A hybrid approach utilizes both barrels and barrel alternatives in the winemaking process. This allows the Winemaker to craft their wines in the more “traditional” manner and satisfy both the quality and cost side of the wine business at the same time.
If you look at the use of barrels strictly from a financial standpoint, it becomes very hard to justify the numbers, especially as your bottle price decreases. For instance, if you were to purchase a nice $1,000 oak barrel and stick 60 gallons of wine in that barrel it would add over $16 per gallon to the cost of your wine. That’s nearly $40 per case of additional cost to your product. Now some of you might make the argument “…well wait a minute, I use that barrel multiple times and depreciate the cost over four years…” I get that, but the point remains the same – barrels add significant costs to your base wine no matter how you choose to account for it. You should really understand this when you’re the one writing the check. Barrel alternatives on the other hand are much friendlier to the bottom line and in many cases are perfectly suited to work in conjunction with barrels in your hybrid approach.

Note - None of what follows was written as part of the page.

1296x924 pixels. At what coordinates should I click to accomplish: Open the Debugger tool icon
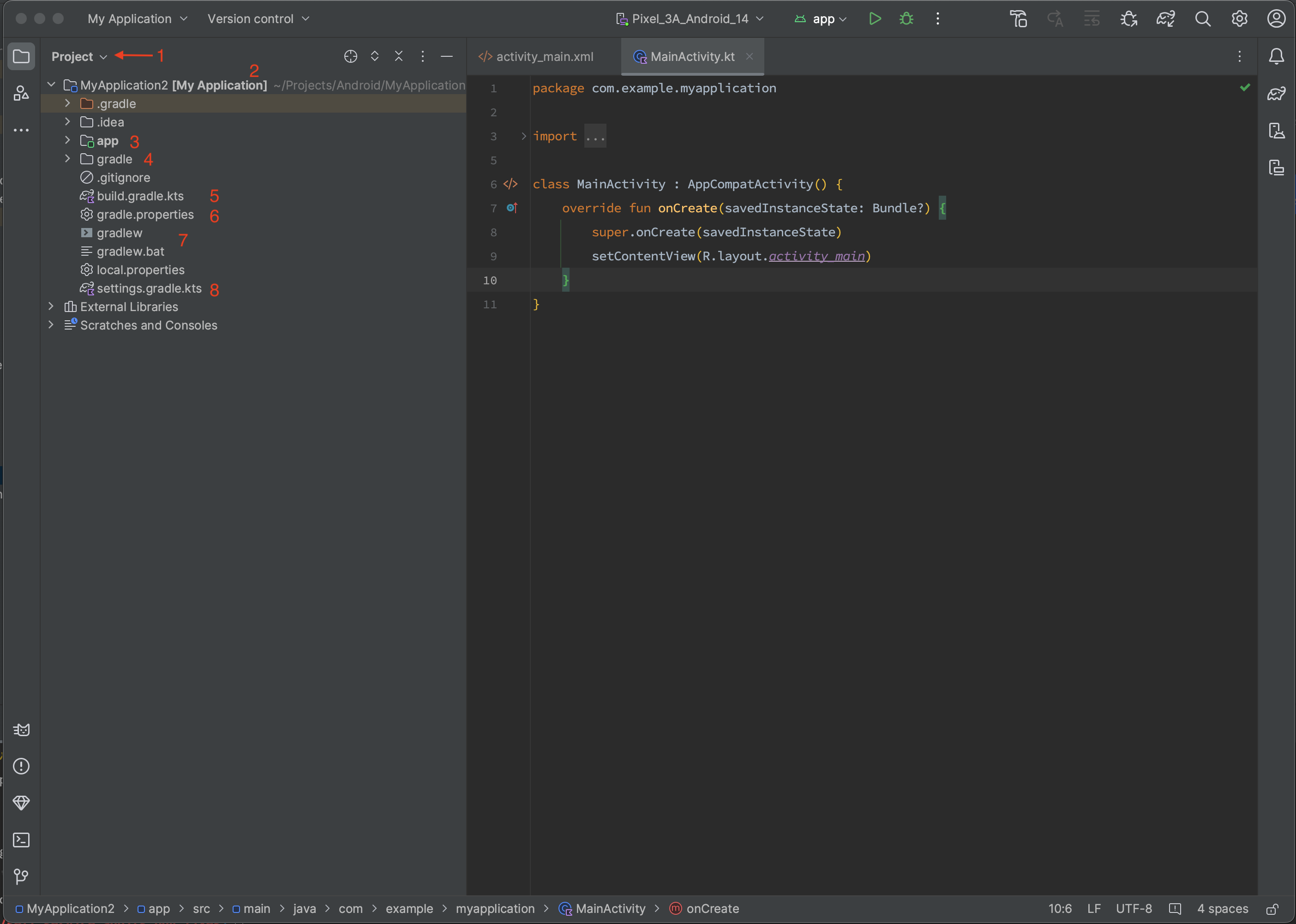tap(907, 18)
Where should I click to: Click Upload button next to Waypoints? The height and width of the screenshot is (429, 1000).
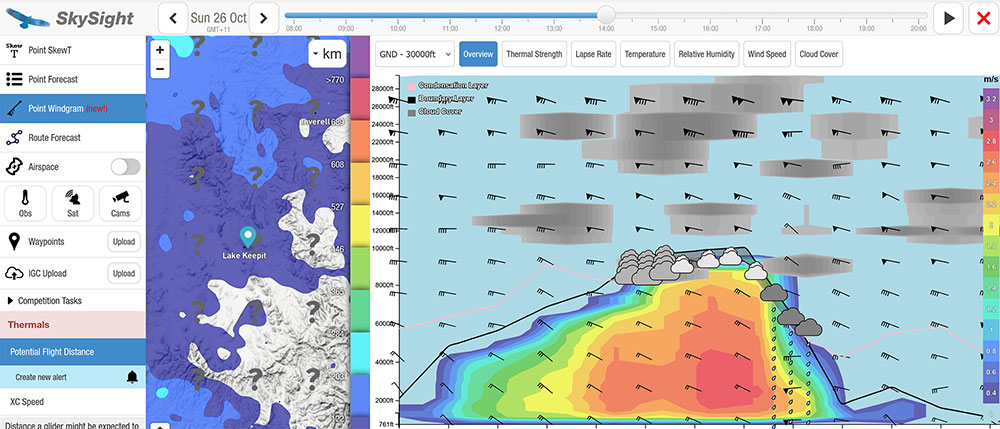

We all know that the longer a barrel has been used the less you are going to get out of it. Aromas, flavors, textures eventually fade away with use but if maintained properly, the barrel itself remains a valuable storage vessel and nice “oxidative chamber” where wines can be allowed to evolve and mature gracefully. For those winemakers that want to stay in barrels but don’t want to pony up for a fresh batch of new barrels every year there are several options. Barrel inserts where the head is popped off the barrel and an oak stave system is installed inside provides the refreshment of oak flavors at a fraction of what a new barrel might cost you. There are also products that are inserted through the bung of the barrel which provide similar benefits without requiring the removal of the barrel head.
Another approach would be to add the desired oak aromas, flavors, textures in tank with barrel alternatives prior to barreling down utilizing the neutral barrel as a storage/aging vessel only. One could pre-oak red wines and once the oak has extracted nicely and you are happy with the profile, barrel them down to allow the oak to fully integrate while the wine evolves in barrel. A winemaker could also choose to ferment their chardonnay on oak in tank then immediately barrel all, or a portion of it down for ML taking most of the suspended lees for later sur-lie aging and stirring. The oak is already in the wine but the weight and complexity from ML in barrel with sur-lie aging may create a higher quality or simply a more interesting wine or blend component.
Yet another approach that works well and is the most common is when the Winemaker ferments, ages, and finishes an appropriate portion of their wine program in tank with barrel alternatives and/or micro-oxygenation alongside a barrel program, the size of which more than likely determined by bottle price, then blends the two programs together to hit a specific wine style and target blend cost. This approach works well when quality barrel alternatives as well as quality barrels are used and can create more complex, multi-layered wines.
When faced with the choice of barrels vs. barrel alternatives, a winemaker shouldn’t necessarily look at this as an all or nothing proposition. A hybrid approach to oaking your wines may be the perfect balance between cost, quality, and winemaking tradition and still allow for a few pretty barrels that look and smell good.
-Jason Dodge, Managing Director, Winemaking.